Marco
Vichi
Elia era sardo. Nato nel 1887, dopo il diploma era emigrato in continente, a Milano, per studiare ingegneria, contro il volere di suo padre e con grande dolore di sua madre. Si era iscritto all’università e riusciva a pagarsi gli studi a costo di mille sacrifici. Per mantenersi vendeva dispense ricopiate a mano durante notti insonni, ma anche collezioni di farfalle che andava a cercare nei fine settimana nella campagna che si stendeva oltre la periferia di Milano. Per orgoglio non aveva mai chiesto un centesimo a suo padre, che a dire il vero avrebbe potuto aiutarlo. Dormiva in un seminterrato umido, mangiava poco, in inverno soffriva il freddo, aveva un solo cappotto usato e logoro che aveva comprato a Milano con i pochi spiccioli che si era portato da casa. Ma studiava e studiava, sperando di costruirsi un futuro migliore. Ci credeva davvero, doveva crederci, altrimenti sarebbe crollato. Sapeva di essere dentro una lunga galleria buia, ma cercava sempre di vedere laggiù in fondo la luce che lo avrebbe liberato dalla miseria.

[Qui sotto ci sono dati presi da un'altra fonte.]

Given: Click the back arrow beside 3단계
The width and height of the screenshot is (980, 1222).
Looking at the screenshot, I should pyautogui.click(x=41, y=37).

Un sabato mattina di primavera, mentre stava passeggiando per Milano sotto un piacevole sole, davanti ai suoi occhi si verificò un incidente che avrebbe potuto rivelarsi una tragedia: un tram investì in pieno un uomo, che però rimase miracolosamente illeso. Immediatamente gli venne in mente un’idea. Era sicuro che un incidente del genere, con quel lieto fine, dovesse per forza avere a che fare con il destino. Anche il fatto che lui avesse assistito a quel miracolo doveva avere un significato. Tirò fuori carta e matita, e scrisse il numero di targa del tram, il numero della linea, il giorno e l’ora dell’incidente. Continuò a camminare, lasciandosi alle spalle l’inevitabile trambusto di curiosi. A poco a poco la sua mente di aspirante ingegnere combinò insieme i vari numeri e ne tirò fuori cinque, compresi tra uno e novanta. Andò subito a cercare la più vicina ricevitoria del Lotto, per giocare la cinquina sulla ruota di Milano. Era una follia?

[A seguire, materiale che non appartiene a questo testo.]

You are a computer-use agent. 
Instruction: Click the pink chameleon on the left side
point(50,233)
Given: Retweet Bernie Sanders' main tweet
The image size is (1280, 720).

Forse sì, ma non poteva e non voleva rinunciare a quel sogno. Stava per entrare nella ricevitoria, e sulla soglia incontrò un suo vecchio amico della Sardegna. Dopo gli abbracci e un breve scambio di notizie, l’amico accennò alla ricevitoria e gli chiese se stesse andando a giocare qualche numero. Elia negò. A quei tempi a giocare al Lotto, secondo l’opinione comune, erano soprattutto i disgraziati e i poveracci che inseguivano un sogno di riscatto, e lui si vergognò di ammettere la verità. Accartocciò il foglietto in tasca e se ne andò senza giocare i cinque numeri, pensando che in fondo era impossibile che uscissero. Il sabato sera, per curiosità, ascoltò alla radio le estrazioni, e rimase impietrito: sulla ruota di Milano era uscita la cinquina che lui aveva ancora in tasca.
Fece un rapido conto, e capì che aveva gettato via un patrimonio. Rimase sveglio tutta la notte, maledicendo la propria imbecillità e meditando sulla crudeltà del destino. Ancora non sapeva che con lui il destino non sarebbe stato per niente crudele. Si laureò con 110 e lode al Regio Istituto Tecnico Superiore di Milano, e ben presto fu assunto da una grossa società che produceva valvole elettroniche. Dopo la guerra, per aver salvato a rischio della vita dei costosi macchinari dalle razzie dei nazisti in fuga, venne promosso condirettore generale della società, con ampia libertà decisionale. Mentre l’Italia si avviava verso il boom economico, ebbe la brillante idea di aprire dei negozi che vendevano valvole per televisori. Cominciarono ad arrivare nelle sue tasche fiumi di denaro. Si mise a comprare case, terreni, alberghi. Ma non riuscì mai a dimenticare la cinquina che non aveva giocato per non passare da pezzente.